Interstate National unsuccessfully argued in a June filing that the company cannot be found directly nor vicariously liable for the robocall and that the class action robocall lawsuit filed against them may proceed.
On September 25, 2019, John Doe initiated a pre-recorded telemarketing call to plaintiff’s cellular telephone number to promote Dealer Services. This phone call “used an artificial or pre-recorded voice and stated that John Doe Corporation was calling to offer plaintiff an ‘extended warranty.’” Plaintiff pressed “1" on his cell phone to speak to a live person and was connected with one of John Doe’s telephone representatives. The representative asked plaintiff the make, model, and mileage of his automobile.
In a twelve-page ruling issued by the court, Judge Patricia A. Gaughan supported the INDS argument that it is not directly liable for the robocall in question, but disagreed with the company that it is not vicariously liable.
Unsolicited Extended Warranty Robocall
According to the initial class action lawsuit, plaintiff Jayson Rogers received an unsolicited "press 1" robocall in September 2019 from an unnamed extended warranty seller offering him a vehicle service contract administered by defendant Interstate National Dealer Services. Plaintiff Rogers was also directed to Interstate's website by the robocaller.

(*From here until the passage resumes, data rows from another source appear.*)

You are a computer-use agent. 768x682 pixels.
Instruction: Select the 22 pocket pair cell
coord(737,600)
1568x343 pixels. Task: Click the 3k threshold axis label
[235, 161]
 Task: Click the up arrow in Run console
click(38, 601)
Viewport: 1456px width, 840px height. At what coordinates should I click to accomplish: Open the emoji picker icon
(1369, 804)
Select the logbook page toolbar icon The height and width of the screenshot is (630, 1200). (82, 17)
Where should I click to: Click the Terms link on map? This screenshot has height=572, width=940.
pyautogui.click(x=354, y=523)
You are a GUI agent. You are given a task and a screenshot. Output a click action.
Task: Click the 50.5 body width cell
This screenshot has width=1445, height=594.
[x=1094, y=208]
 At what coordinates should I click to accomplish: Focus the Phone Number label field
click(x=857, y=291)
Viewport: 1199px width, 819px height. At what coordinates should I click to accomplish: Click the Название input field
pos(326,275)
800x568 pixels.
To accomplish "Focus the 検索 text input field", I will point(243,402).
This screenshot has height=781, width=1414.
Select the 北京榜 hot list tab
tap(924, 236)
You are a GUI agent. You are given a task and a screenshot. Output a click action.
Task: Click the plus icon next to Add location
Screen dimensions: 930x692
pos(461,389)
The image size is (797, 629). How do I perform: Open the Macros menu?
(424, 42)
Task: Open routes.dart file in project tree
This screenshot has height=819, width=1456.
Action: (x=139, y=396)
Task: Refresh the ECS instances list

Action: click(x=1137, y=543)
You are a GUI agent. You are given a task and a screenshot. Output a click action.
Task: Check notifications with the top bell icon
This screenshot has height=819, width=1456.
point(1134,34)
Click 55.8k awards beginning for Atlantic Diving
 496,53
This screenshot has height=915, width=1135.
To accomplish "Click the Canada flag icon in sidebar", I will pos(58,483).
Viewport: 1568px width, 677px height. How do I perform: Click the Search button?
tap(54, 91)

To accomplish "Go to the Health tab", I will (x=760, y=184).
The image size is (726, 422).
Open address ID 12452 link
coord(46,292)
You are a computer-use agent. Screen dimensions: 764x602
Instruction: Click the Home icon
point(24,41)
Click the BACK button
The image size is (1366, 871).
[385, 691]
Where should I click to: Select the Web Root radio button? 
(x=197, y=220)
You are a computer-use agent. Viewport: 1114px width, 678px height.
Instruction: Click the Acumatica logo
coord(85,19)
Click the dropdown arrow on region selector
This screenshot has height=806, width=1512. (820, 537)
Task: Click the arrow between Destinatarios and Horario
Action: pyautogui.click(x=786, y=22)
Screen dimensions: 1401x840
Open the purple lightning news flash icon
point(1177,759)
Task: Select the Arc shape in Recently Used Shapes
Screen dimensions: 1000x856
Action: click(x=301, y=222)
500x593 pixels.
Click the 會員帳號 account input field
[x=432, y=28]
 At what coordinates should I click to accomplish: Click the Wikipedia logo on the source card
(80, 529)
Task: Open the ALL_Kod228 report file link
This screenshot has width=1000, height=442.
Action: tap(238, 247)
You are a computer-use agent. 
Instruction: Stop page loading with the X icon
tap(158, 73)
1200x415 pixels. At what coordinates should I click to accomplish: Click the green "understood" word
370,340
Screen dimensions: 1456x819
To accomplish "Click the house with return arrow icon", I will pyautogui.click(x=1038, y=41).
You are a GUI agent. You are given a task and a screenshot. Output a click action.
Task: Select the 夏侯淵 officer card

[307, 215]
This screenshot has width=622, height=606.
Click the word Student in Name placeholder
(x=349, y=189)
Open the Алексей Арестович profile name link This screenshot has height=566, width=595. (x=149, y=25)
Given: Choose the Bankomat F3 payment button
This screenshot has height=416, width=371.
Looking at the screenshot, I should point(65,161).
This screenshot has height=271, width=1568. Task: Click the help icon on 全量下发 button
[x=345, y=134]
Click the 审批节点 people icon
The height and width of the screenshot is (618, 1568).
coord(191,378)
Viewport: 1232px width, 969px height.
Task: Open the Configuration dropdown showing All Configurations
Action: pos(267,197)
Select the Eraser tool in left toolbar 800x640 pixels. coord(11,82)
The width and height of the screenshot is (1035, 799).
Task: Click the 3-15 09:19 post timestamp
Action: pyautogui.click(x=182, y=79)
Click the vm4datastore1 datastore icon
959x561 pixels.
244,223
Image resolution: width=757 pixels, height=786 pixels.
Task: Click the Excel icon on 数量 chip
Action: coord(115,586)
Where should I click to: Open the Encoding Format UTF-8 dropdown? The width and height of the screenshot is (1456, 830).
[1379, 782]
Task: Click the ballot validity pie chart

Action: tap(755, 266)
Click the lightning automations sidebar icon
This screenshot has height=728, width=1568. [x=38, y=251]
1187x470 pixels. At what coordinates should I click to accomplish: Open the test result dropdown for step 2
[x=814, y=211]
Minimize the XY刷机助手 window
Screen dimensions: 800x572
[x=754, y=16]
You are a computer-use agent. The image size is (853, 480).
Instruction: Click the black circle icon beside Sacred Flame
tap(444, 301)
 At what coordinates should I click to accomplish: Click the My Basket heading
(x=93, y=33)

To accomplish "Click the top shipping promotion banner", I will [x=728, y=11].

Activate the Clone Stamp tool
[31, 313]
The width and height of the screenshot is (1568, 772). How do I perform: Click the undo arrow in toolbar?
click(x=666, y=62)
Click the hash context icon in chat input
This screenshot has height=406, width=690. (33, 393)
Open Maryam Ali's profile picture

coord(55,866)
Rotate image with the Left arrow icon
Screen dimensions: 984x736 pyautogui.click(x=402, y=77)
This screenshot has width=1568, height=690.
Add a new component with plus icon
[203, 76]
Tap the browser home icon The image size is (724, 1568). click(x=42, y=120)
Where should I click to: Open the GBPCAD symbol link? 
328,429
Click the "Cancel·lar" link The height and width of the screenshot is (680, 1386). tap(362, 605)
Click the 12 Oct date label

Interstate National's Arguments
INDS argued that they are not vicariously liable for the auto warranty robocall for the following reasons:
• The plaintiff's complaint contains “zero factual predicate” regarding the relationship between INDS and the robocaller
• The plaintiff has not provided enough factual detail to support a claim for vicarious liability under the TCPA.
• The plaintiff’s allegations that a "John Doe" telemarketer mentioned Dealer Services’ products and website are insufficient to establish vicarious liability
• There are no allegations in the complaint that it “received leads or generated sales from the alleged call,” plaintiff cannot establish vicarious liability
• That the allegation of a contract between itself and "John Doe" is insufficient to support a claim for vicarious liability.
• That INDS “does not engage any third parties to make telemarketing phone calls [on] its behalf.”
Judge Gaughan ruled against Interstate National on all of these arguments and will allow the class action lawsuit to proceed on the basis of vicarious liability. "For all the reasons set forth above, the Court finds plaintiff has alleged enough to show that an agency relationship may exist between Dealer Services and John Doe. Accordingly, the Court concludes that plaintiff has sufficiently alleged that Dealer Services may be vicariously liable under the TCPA," the ruling stated.
Prior Extended Warranty Robocall Settlement
This is not the first time that INDS has been sued for allegedly violationg the TCPA. In 2014 Interstate National Dealer Services was sued for alleged TCPA violations, and in 2016, settled the case for $4.2 million.
The current class action lawsuit is known as Rogers v. Interstate National Dealer Services, Inc. et al case number 1:20-cv-00554 in Ohio Northern District Court.